Kiwis will panic unnecessarily and/or scream black and blue that they were sold a crock. The idea with KiwiSaver is that it's a long-term investment and the downturn, however catastrophic in the immediate aftermath, will be followed by recovery and further growth.


If you've chosen a fund suited to your time horizons and to a certain degree your nerves, then you haven't lost money.

NZ Superannuation Fund has predicted that another global financial crisis could wipe 50 per cent off the paper value of its investments. Its managers are not panicking because they also predict that the fund's overall portfolio will bounce back within two years.

KiwiSaver managers don't want to see their customers' balances fall — they will be blamed by many clients.

I asked all the providers last week what they're doing to lessen the effect of a sizeable downturn. Of those that replied, all that could, have taken multiple steps to counter this scenario.

Most are holding more cash, which means that for now they have reduced the percentage of the money invested in shares and other investments that are prone to big swings in price.

There is a very big range. ASB has increased cash holdings to 1.23 per cent of its growth fund. At the other end of the scale Juno is currently holding 60 per cent of its growth fund in cash.

Both Craigs KiwiSaver and ANZ pointed out that by having more money than usual on hand in cash they're in a position to buy bargain investments should share prices fall dramatically.

That's exactly what Generate KiwiSaver did when markets took a dive a fortnight ago.


The Amanah KiwiSaver Plan sold half its stock after earlier market wobbles in February of this year. It invested back in those that proved resilient. Just recently Amanah has bought more such investments.

Many KiwiSaver funds have investments that are designed to make money when markets fall, which helps smooth the ride. NZ Funds invests a portion of its KiwiSaver money in risk mitigation funds provided by third party companies such as Universa, which offers investments designed specifically to weather storms.

Craigs uses its Altum Fund as an insurance policy against market falls. Likewise Milford KiwiSaver has purchased options, which work as insurance, to protect against downwards movements in markets. Westpac's KiwiSaver's growth fund uses hedge funds for the same purpose.
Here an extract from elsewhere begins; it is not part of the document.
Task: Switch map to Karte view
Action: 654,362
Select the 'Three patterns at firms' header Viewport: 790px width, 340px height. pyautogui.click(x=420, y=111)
Like others, AMP has a higher than usual percentage of its fund in cash. It has reduced its holdings of international bonds, and uses options to help protect funds from any significant downturn in international share prices.
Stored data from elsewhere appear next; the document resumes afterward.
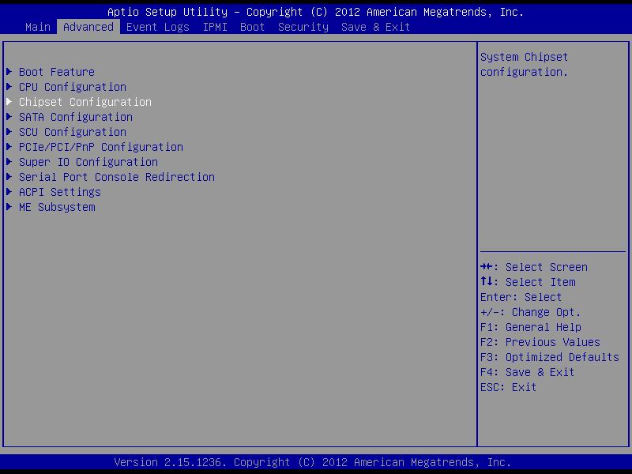Open the Boot tab
Screen dimensions: 632x474
coord(252,27)
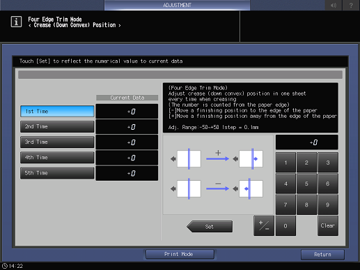Select the 3rd Time option
360x270 pixels.
pyautogui.click(x=57, y=142)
Summer KiwiSaver has "rotated" its holdings into less risky "defensive" shares such as healthcare and utilities at the expense of more risky "cyclicals" including financial services and automotive. It is also avoiding fashionable investments such as Tesla and favouring large companies over small that don't do so well in troubled times.

Both Westpac and Christian KiwiSaver Scheme have taken related approaches. The latter has reduced its growth assets and is focusing on more conservative investments.

There are degrees to which providers change tack in uncertain times. ASB points out that it focuses on long-term goals, not short-term noise and takes a medium/long-term view on investing, part of which is accepting the ups and downs.

Simplicity can't do much in the background to avert losses because it's designed to track stock markets rather than make active decisions on what to buy. One thing Simplicity investors (and others who are that way inclined) can do if they truly think the market is due to fall, is switch their fund from growth to balanced or conservative.

If your prediction is wrong, however, you lose. What's more, doing this AFTER the crash is the very worst thing you can do because the horse has already bolted and you're locking in the losses.

The great thing about crashes is that if you continue to invest each and every month you'll be buying investments at bargain prices until they regain their value.

NZ Funds and others such as Mercer and ANZ have been focusing on educating clients and reminding them through communications to expect more modest returns than they'd seen in the recent past.

Diversification, as Mercer points out, is the "the only free lunch in investment". The more diverse the spread of investments the more likely the fund is to weather a storm.